• PASSAGE SHOWN
■ ■ ■ ■

COSC 3250 / COEN 4820 Operating Systems
Final Examination
Friday, May 11, 2012

Directions:

Read and follow the directions.

• Write on five of the six questions. Each question is worth 20 points. If you write more than five questions, only the first five will be graded. You do not get extra credit for doing extra problems.
• Read the entire exam. If there is anything you do not understand about a question, please ask at once.
• If you find a question ambiguous, begin your answer by stating clearly what interpretation of the question you intend to answer.
• Begin your answer to each question at the top of a fresh sheet of paper. [Or -5]
• Be sure I can read what you write.
• Write only on one side of a sheet.
• Be sure your name is on each sheet of paper you hand in. [Or -5]

Score Distribution (for Monday's and Friday's instance combined):

Range: [51.5, 94.5]; Median: 78; Mean: 77.5; Standard Deviation: 18.31

These shaded block are intended to suggest solutions; they are not intended to be complete solutions.

Problem 1 Acronyms and Definitions
Problem 2 Disk Scheduling
Problem 3 Internet Protocols
Problem 4 Xinu File Sharing (XFiSh) protocol
Problem 5 Tricky C - prioritize()

■ ■ ■ ■

• DATASET SECTION
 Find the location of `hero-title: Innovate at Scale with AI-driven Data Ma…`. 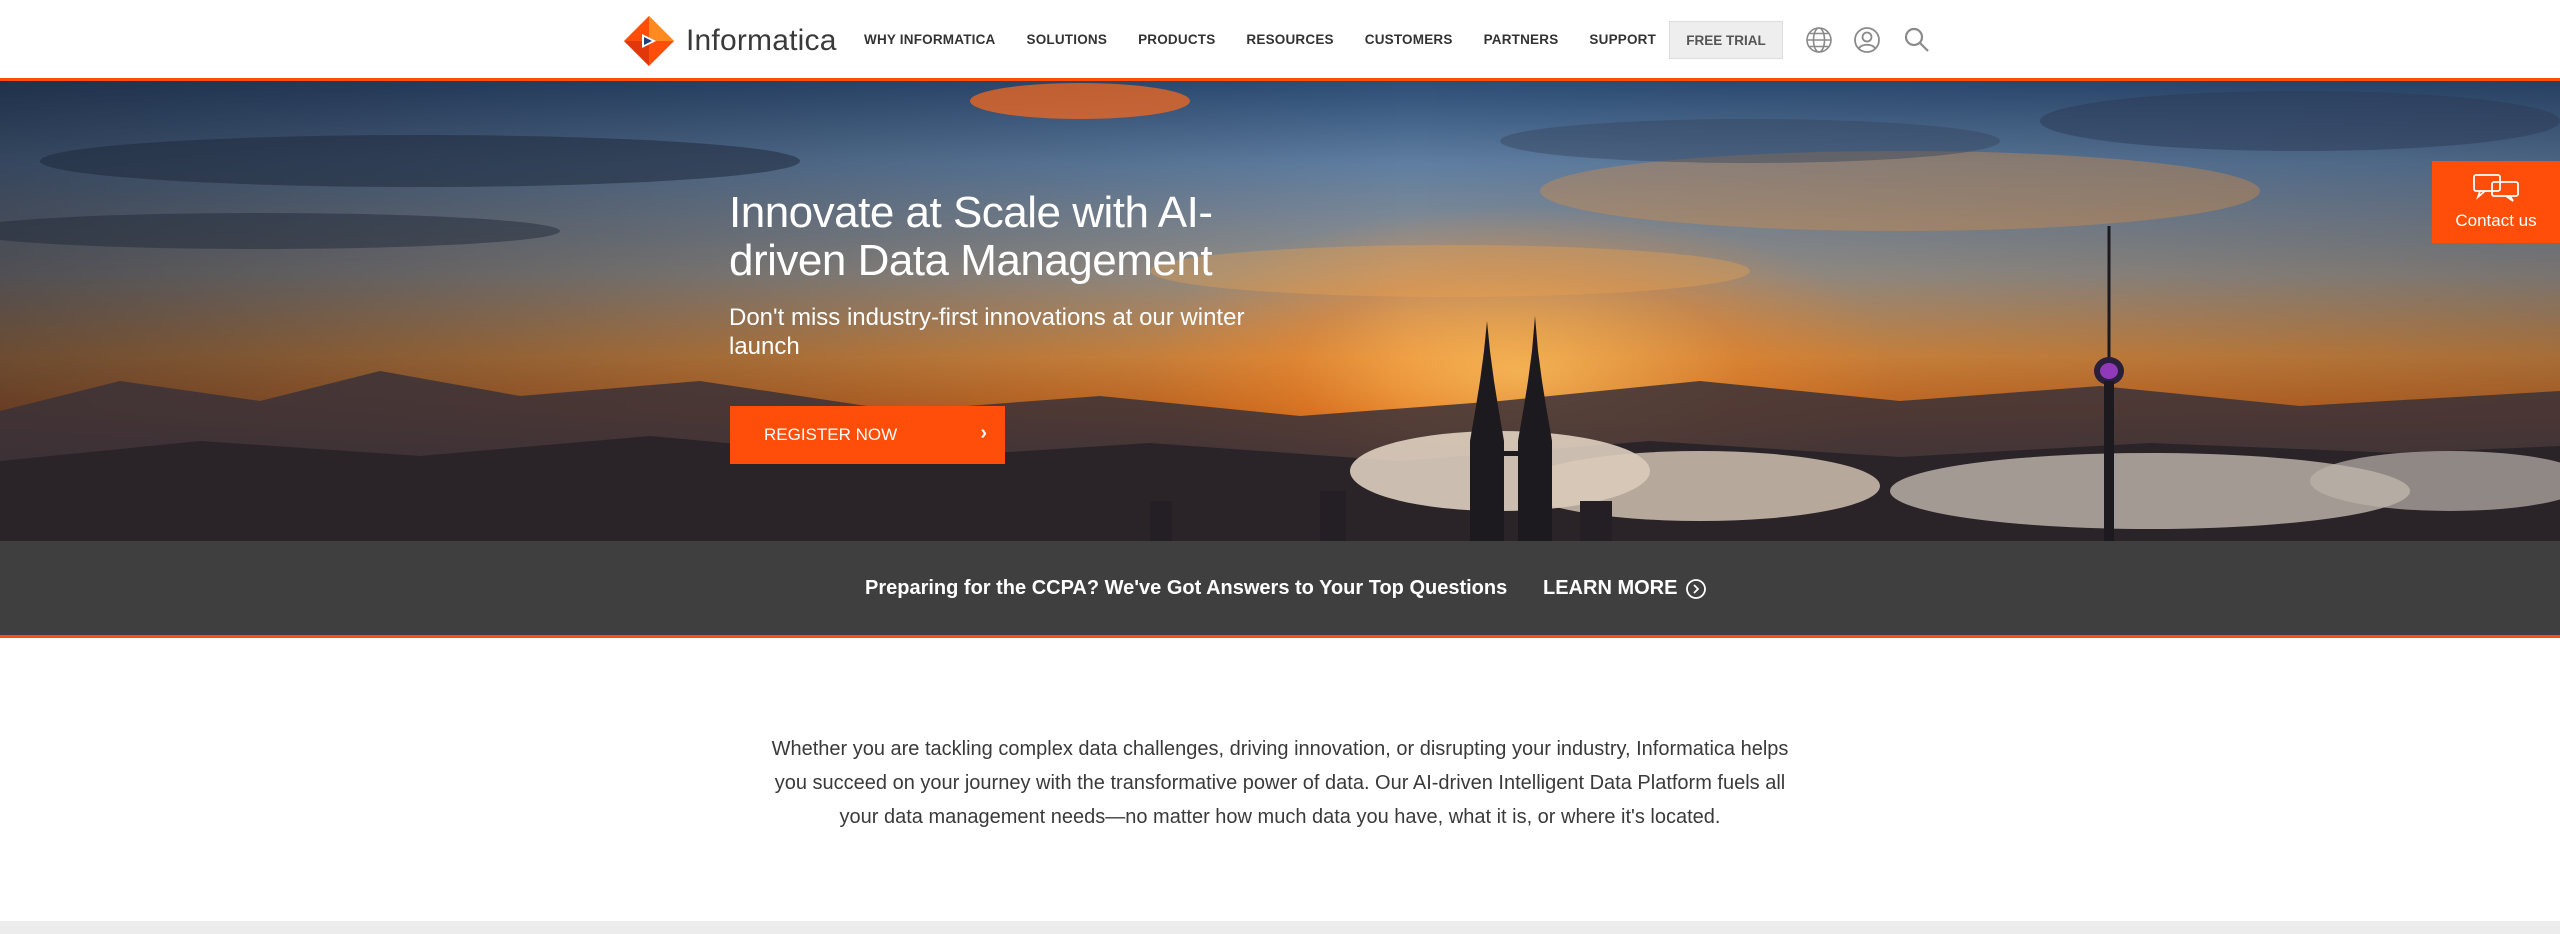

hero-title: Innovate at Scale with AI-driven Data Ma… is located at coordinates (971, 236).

■ ■ ■ ■

• THINGS TO DO
A. Answer these questions about the operating systems final exam page:
(i) On what date was the exam given?
(ii) How many points is each question worth?
(iii) What was the median score?
B. Extend the operating systems final exam page, picking up right after its last line.
The material has no part in this work.

• RESPONSES
A.
(i) Friday, May 11, 2012
(ii) 20 points
(iii) 78

B.
Problem 6 Problem Device Drivers

For each item,

1. Give the phrase for which the acronym stands (in the context of computer operating systems)
2. Give a careful definition

If there is more than one correct answer (in the context of computer operating systems), I will accept any one correct answer.

Warning: A definition that starts "Z is when ...," or "Z is where ..." earns -5 points.

1. FCB
2. RPC
3. SMP
4. TLB
5. INODE
6. SSTF
7. RAID
8. HTTPS
9. MAC (NOT an Apple computer)
10. DNS

Worth 20 points total, 2 points per part, 0.5 - 1 for acronym, 1 - 1.5 for definition.

1. FCB - File Control Block (p. 463): (an inode in most UNIX systems) contains information about a file.
2. RPC - Remote Procedure Call (p. 131): Abstract the procedure-call mechanism for use between systems with network connections.
3. SMP - Symmetric Multiprocessing (p. 202): Each processor is self-scheduling.
4. TLB - Translation Look-aside Buffer (p. 333): Special, small, fast hardware look-up table often used to store a page or segment table in a virtual memory system.
5. INODE - Trick question. Not an acronym. (p. 463) Traditional variable name in UNIX source code for the File Control Block.
6. SSTF - Shortest Seek Time First disk scheduling (p. 512): Service all requests close to the disk head before servicing requests far away.
7. RAID - Redundant Arrays of Independent/Inexpensive Disks (Section 12.7).
8. HTTPS - Hypertext Transfer Protocol (Secure). Protocol for in which web pages and responses requiring secure communications (e.g., login or personal information) are communicated.
9. MAC - Medium Access Control (p. 699): Unique byte number assigned to every Ethernet device for addressing on its Ethernet.
10. DNS - Domain Name System/Service (p. 448). Provides host-name-to-network-address translations.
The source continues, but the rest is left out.